- Task details
Every line of the records below from the line with "You are a GUI" up to and including the line with "Viewport: 874px width, 825px height." must be reproduced exactly, and no line outside that range.

########################################

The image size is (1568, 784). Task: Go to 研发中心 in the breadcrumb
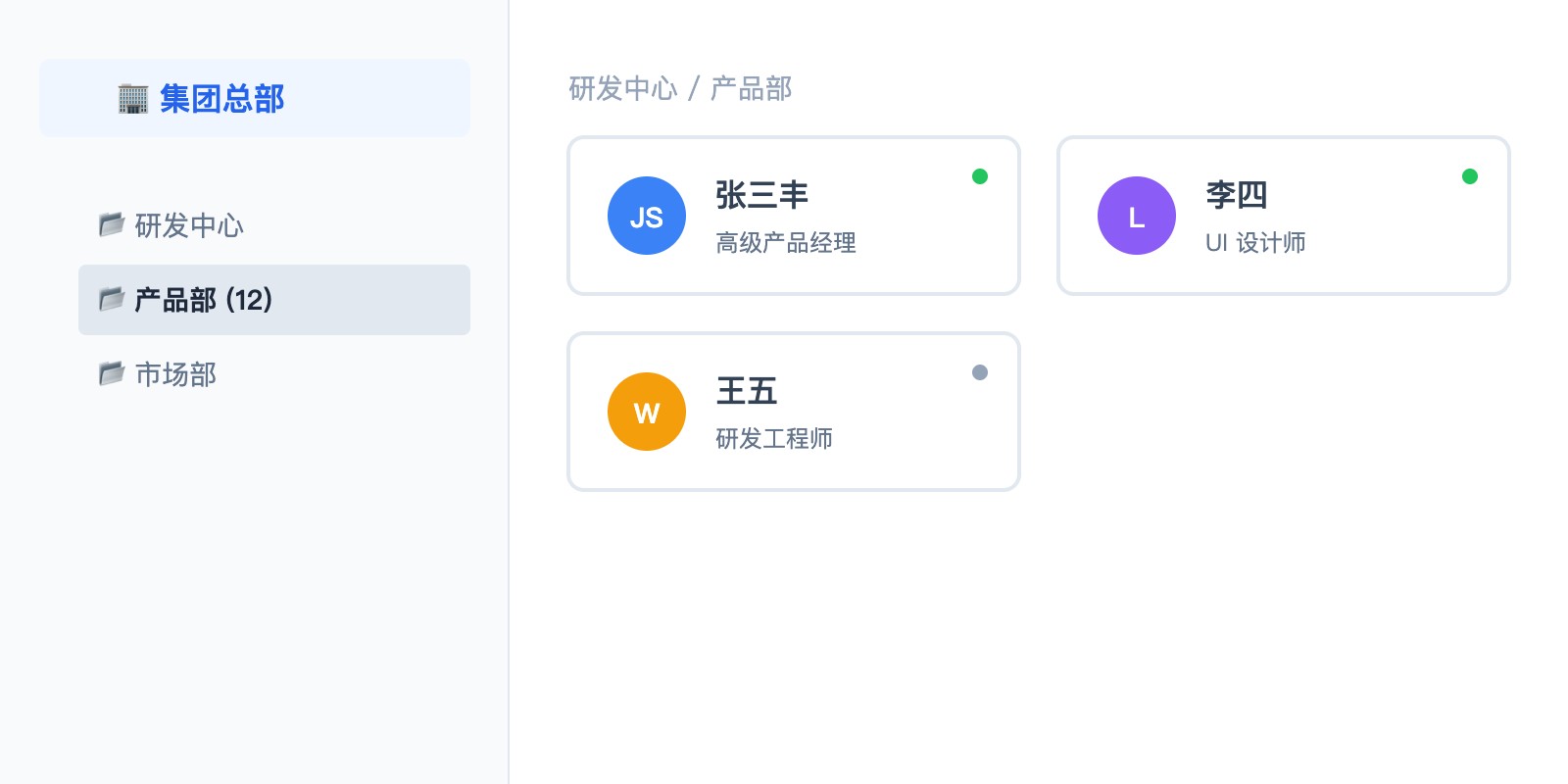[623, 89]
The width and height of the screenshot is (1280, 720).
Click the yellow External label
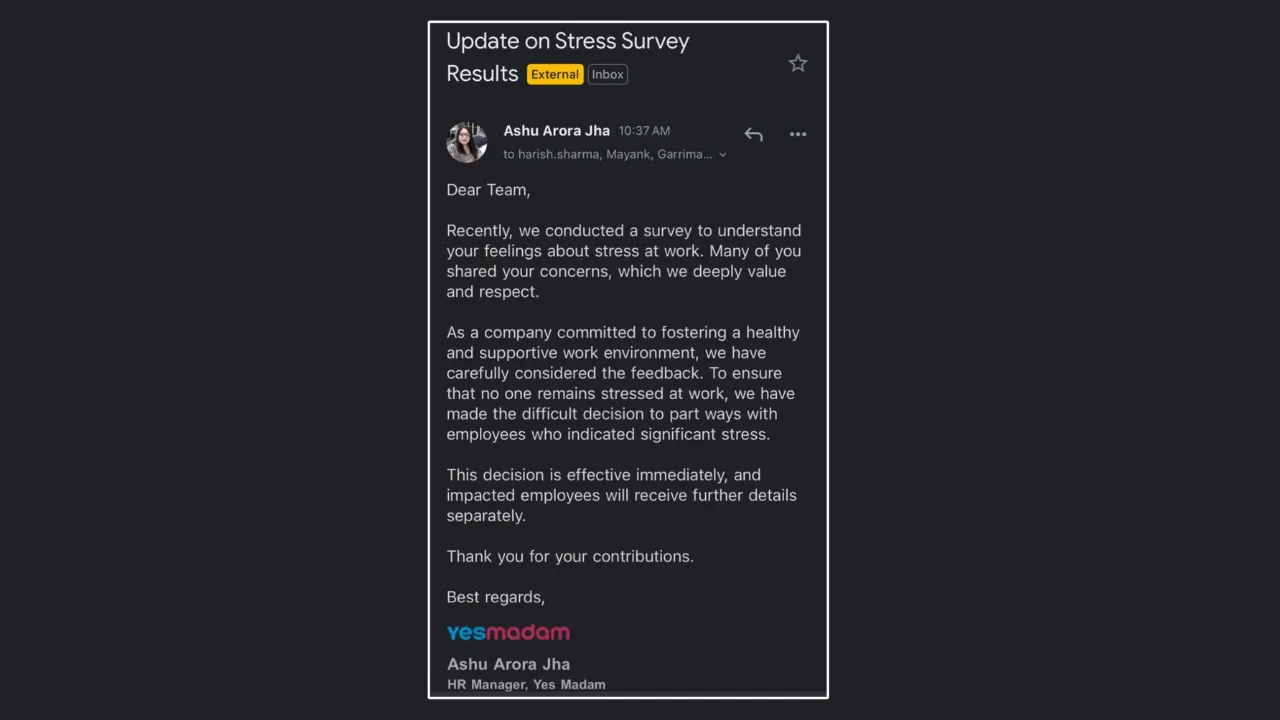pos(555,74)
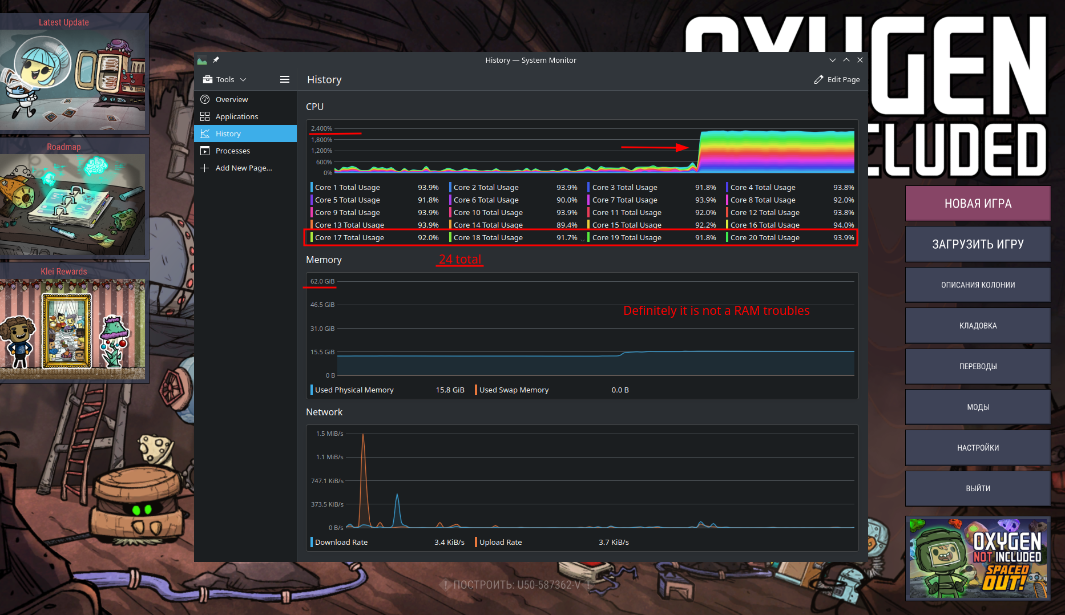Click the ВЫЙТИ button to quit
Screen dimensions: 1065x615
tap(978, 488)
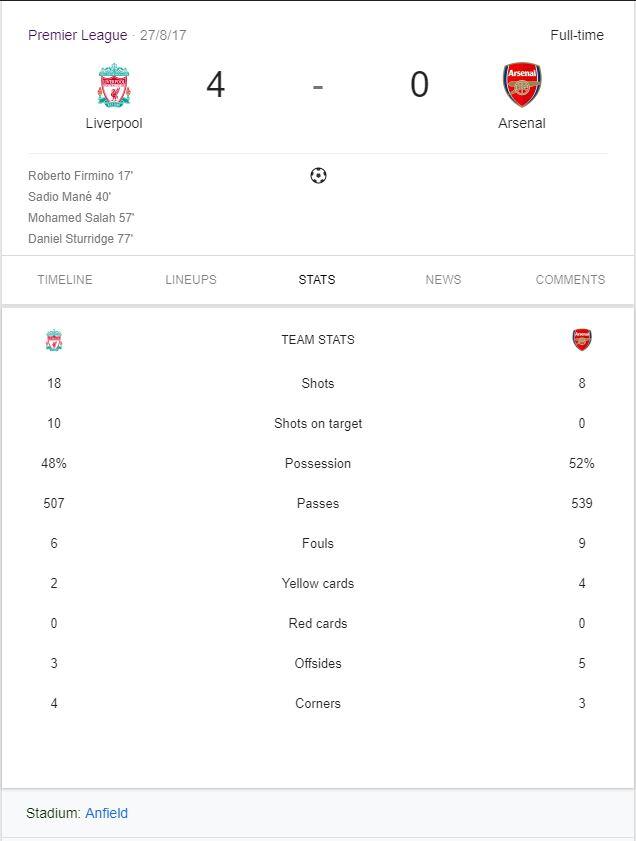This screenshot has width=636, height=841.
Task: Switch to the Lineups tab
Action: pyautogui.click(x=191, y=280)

########################################

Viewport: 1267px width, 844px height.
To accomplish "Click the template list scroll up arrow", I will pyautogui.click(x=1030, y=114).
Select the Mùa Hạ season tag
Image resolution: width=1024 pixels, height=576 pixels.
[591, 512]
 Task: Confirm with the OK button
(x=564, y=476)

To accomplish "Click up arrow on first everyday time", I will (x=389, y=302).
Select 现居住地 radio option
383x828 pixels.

########################################

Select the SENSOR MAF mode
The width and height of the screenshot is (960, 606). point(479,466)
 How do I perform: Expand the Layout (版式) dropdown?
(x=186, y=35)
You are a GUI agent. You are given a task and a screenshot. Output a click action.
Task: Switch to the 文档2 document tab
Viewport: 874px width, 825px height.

########################################

- Response to the task
You are a GUI agent. You are given a task and a screenshot. Output a click action.
Task: Switch to the 文档2 document tab
Viewport: 874px width, 825px height.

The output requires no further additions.